Si la reconocibilidad de la especie pasa por la norma cisexual, es decir, la concordancia entre sexo, género e identidad, o de otro modo, por tener un sexo y un género identificable, entonces como Susy, “reivindico mi derecho a ser un monstruo”. Y en igual medida, si una vida humana es legible en cuanto capacidad biologicista de reproducción y futuridad, de producir especímenes viables y generar cuerpos con un mismo linaje genético, entonces la animalia cuir trata de cuerpos estériles e improductivos, de filiaciones mezcladas e híbridas, parientes no sanguíneos, sin ancestros y sin familia en común, de alianzas entre heterogéneos. Animalia sudaca que como epistemología crítica de los cuerpos habilita a pensar nuevosmodos de relacionalidad de la comunidad LGTBIQ, formas comunitarias y de organización colectiva, nuevos sujetos políticos de la disidencia y de los feminismos antiespecistas: manadas, cuadrillas, monstras, aquelarres, jaurías, madrigueras y refugios o como Maite Amaya y lxs piqueterxs del FOB, animales plaga a ser erradicados –bandadas de palomas negras–. Así arengaba la activista puta-trans-feminista, Indianara Siqueira en Río de Janeiro: “Jamás entenderé a los humanos. Nunca voy a entender al humano. Ustedes matan y odian a las personas que aman a otras personas solo porque estas no siguen la heterosexualidad obligatoria, personas que la infligieron al nacer. Por culpa de un capitalismo que no voy a llamar salvaje, porque esto sería volverlo hermoso, sino un capitalismo humano desenfrenado en el que una minoría vive bien mientras una gran mayoría muere de hambre. Sus ancestros robaron tierras, destruyeron culturas, invadieron territorios, diezmaron a pueblos, violaron y a través de las religiones provocaron odio y guerras, esclavizaron, oprimieron. Ustedes asesinan animales para comer y no ven el dolor y sufrimiento que causan. Cuando veo la miseria que ustedes provocan y al mismo tiempo cuan miserables, egoístas y odioso es el ser humano, les agradezco por haberme destituido de mi humanidad”.

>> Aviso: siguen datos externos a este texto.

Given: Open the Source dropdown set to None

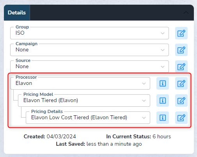Looking at the screenshot, I should pyautogui.click(x=89, y=67).
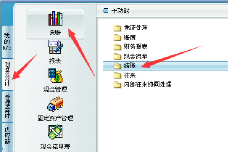The height and width of the screenshot is (152, 228).
Task: Select the 现金流量表 cash icon
Action: tap(55, 132)
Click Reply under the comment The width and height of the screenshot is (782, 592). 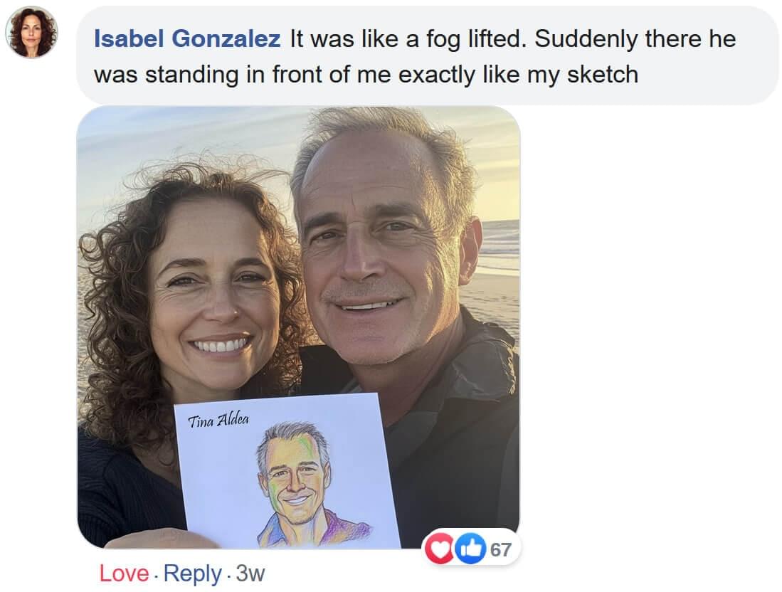[x=192, y=574]

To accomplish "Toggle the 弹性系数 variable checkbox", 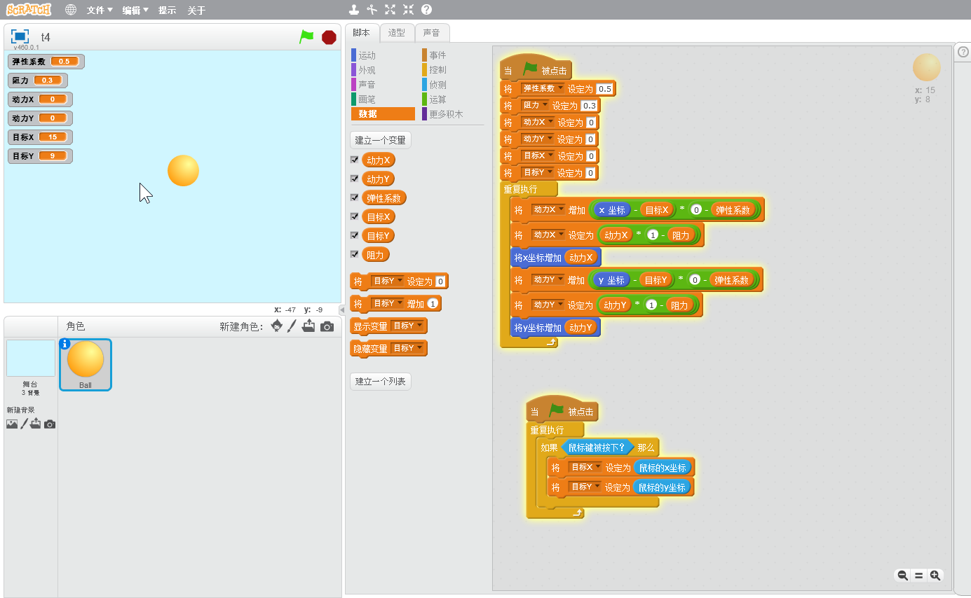I will coord(354,197).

Como dice la tecnobruja Donna Haraway Make Kin Not Babies! Inventemos y ensayemos parentescos, ¡no bebes! Como hijos bastardos del tecnocapitalismo y el ecocidio, hagamos florecer ensamblajes, parientes y refugios, nuevos compuestos con otros no-humanos, inhumanos, espacios de hábitat, conexiones posibles, composiciones y nuevas relaciones de parentescos interespecies, redes sensibles que sean instancia de otras temporalidades, de otras políticas de resistencia neoliberal y otros sentidos potenciales de lo común y de la comunidad.

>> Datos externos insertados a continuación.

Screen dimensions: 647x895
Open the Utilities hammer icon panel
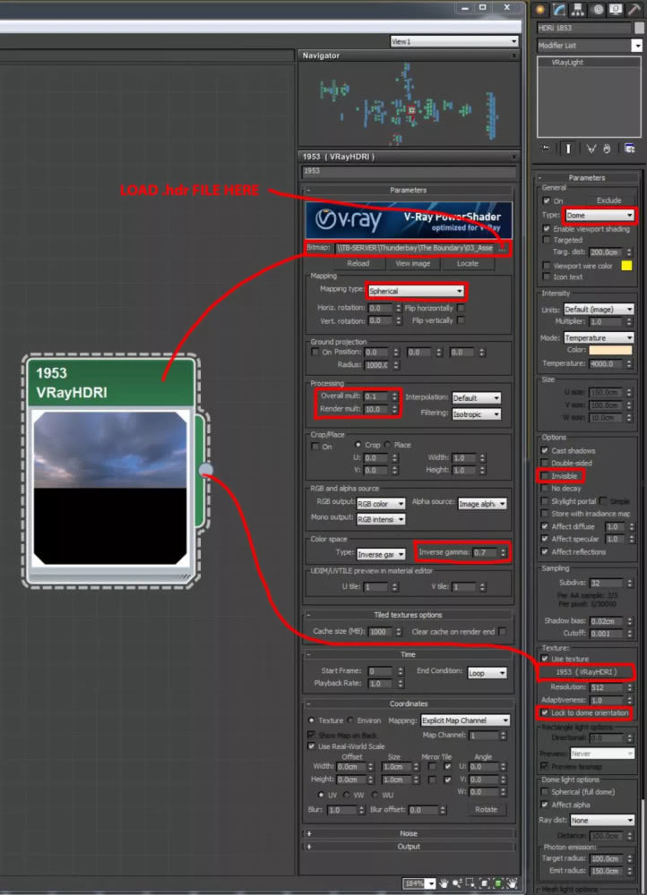tap(637, 10)
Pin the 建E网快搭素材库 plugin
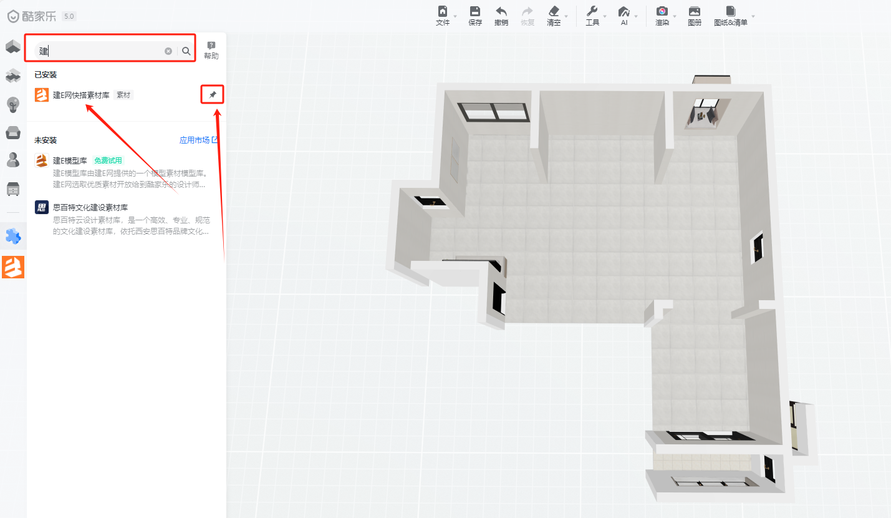 [213, 95]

*Martin De Mauro Rucovsky es cordobés y autor de Cuerpos en escena. Materialidad y cuerpo sexuado en Judith Butler y Paul B. Preciado (Egales, 2016) y Bíos precario. Cultura y precariedad en Latinoamérica (Kamchatka. Revista de análisis cultural & La Oveja Roja, España [En prensa]). Bajo el título “Perder la forma humana”, esta nota apareció en el suplemento Soy / Diario Página 12, el viernes 14/7/17.